▶ **Задание**
Извлеките дословно из выбранного текста ниже фрагмент, который начинается словами «Ну а музеи –» и заканчивается словами «с поднесенным факелом.».

──────── Выбранный текст ────────

Практически нет сомнений, что первым в этой практике будет именно живописец, так сказать, представитель изобразительного искусства. Но за ним последуют режиссеры, музыканты, поэты и писатели; всем видам искусства предстоит найти способы причастности к жертвенной практике. Музыканты могут сыграть сочинение какого-нибудь великого композитора в звуконепроницаемом зале, где их никто не услышит, кроме Бога, и время от времени им придется возобновлять исполнение в пустоте, ибо именно для такого исполнения будет предназначено жертвенное приношение композитора и их собственное.
Для поэтов и писателей можно было бы предусмотреть самоуничтожающуюся бумагу, чтобы книга в определенный момент рассыпалась в прах – но наличие электронных носителей лишает этот жест подлинной радикальности. Быть может, действенным окажется обет молчания, добровольно принятый на себя поэтом, скажем, сроком на год. А для писателя – быть может, нечто подобное тому, что описал Борхес в своей новелле «Пьер Менар, автор “Дон Кихота”», – пересоздание уже созданных произведений, где в жертву приносится собственное время и, так сказать, души прекрасные порывы. Необходимость причастности и тяга к жертвенности станут очевидными, когда художник начнет обретать свободу (например, свободу от товарной формы и пользоприношения вообще), а само искусство вновь начнет набирать мощь и созидательный потенциал.
Ну а музеи – представим себе, что они раз в год осуществляют жертвоприношение одной из драгоценных единиц хранения. Представим галереи и выставочные залы, где помимо вернисажей есть и день причастности к всесожжению символического – и не обязательно сам художник должен решать, что именно из его приношений потребуют боги. Ему достаточно знать, что боги жаждут, и надеяться на то, что когда-нибудь, быть может в этот раз, Бог отведет руку с поднесенным факелом.
Только так может быть восстановлено право на священнодействие, и как только оно будет восстановлено, появятся совершенно четкие отличия искусства от попсы: искусство присоединено к жертвенной практике, а попса от нее принципиально отключена. Художник может лишиться и любимого детища, и самой жизни, поскольку в священнодействии есть воистину опасные участки. Но шоумен сохранен и сбережен в гегелевском смысле, все, чем он рискует, это выйти из моды. А подлинный художник рискует еще и тем, что его жертва может оказаться и неугодной…
Символ христианства
Уже было дано вытекающее из жертвенной практики определение божественного: право отвергнуть принесенную тебе жертву уже после того, как она принесена. Установили мы также, что если подобным образом поступают люди по отношению друг к другу, то это либо вероломство, которому нет прощения, либо любовь – отвергнутая, но не нуждающаяся в прощении, и потому божественная.

──────── Исходные данные ────────

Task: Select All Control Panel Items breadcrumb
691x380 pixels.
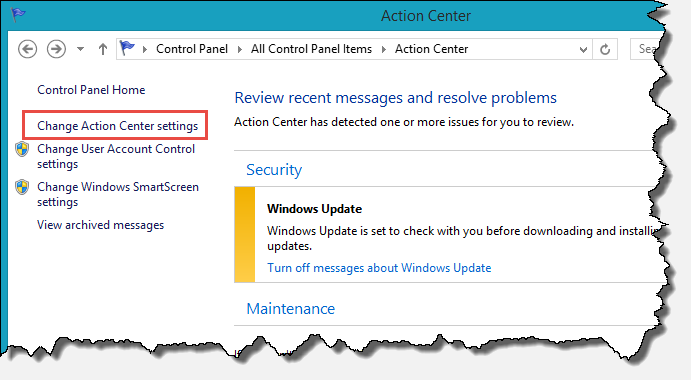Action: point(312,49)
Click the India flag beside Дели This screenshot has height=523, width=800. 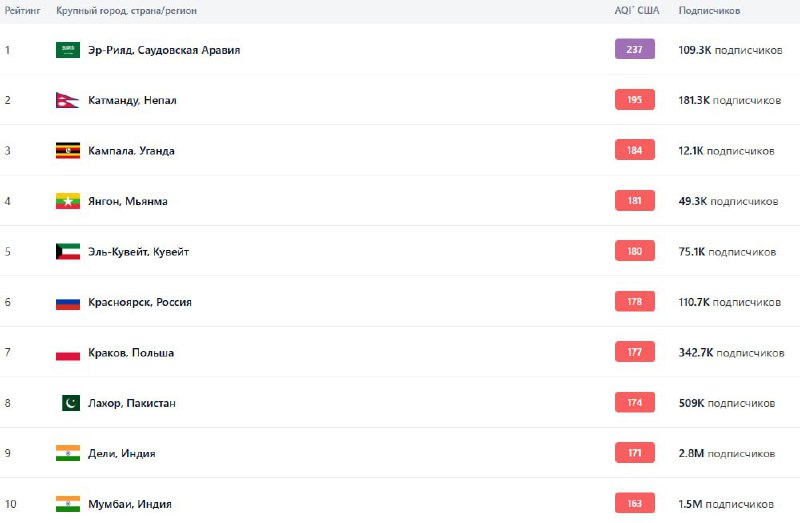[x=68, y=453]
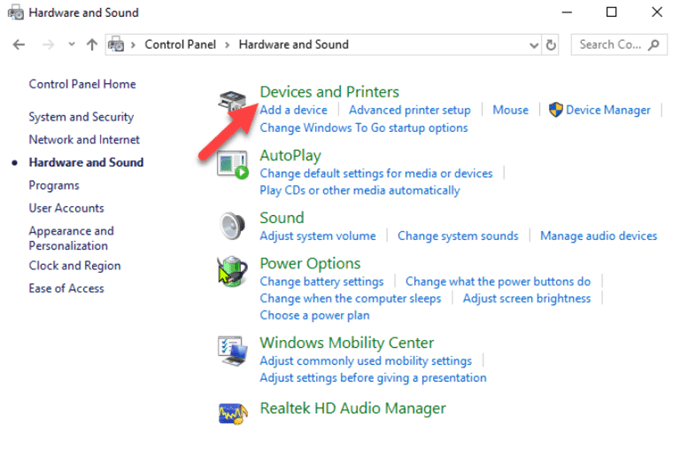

────────

▶ **Решение задачи**
Ну а музеи – представим себе, что они раз в год осуществляют жертвоприношение одной из драгоценных единиц хранения. Представим галереи и выставочные залы, где помимо вернисажей есть и день причастности к всесожжению символического – и не обязательно сам художник должен решать, что именно из его приношений потребуют боги. Ему достаточно знать, что боги жаждут, и надеяться на то, что когда-нибудь, быть может в этот раз, Бог отведет руку с поднесенным факелом.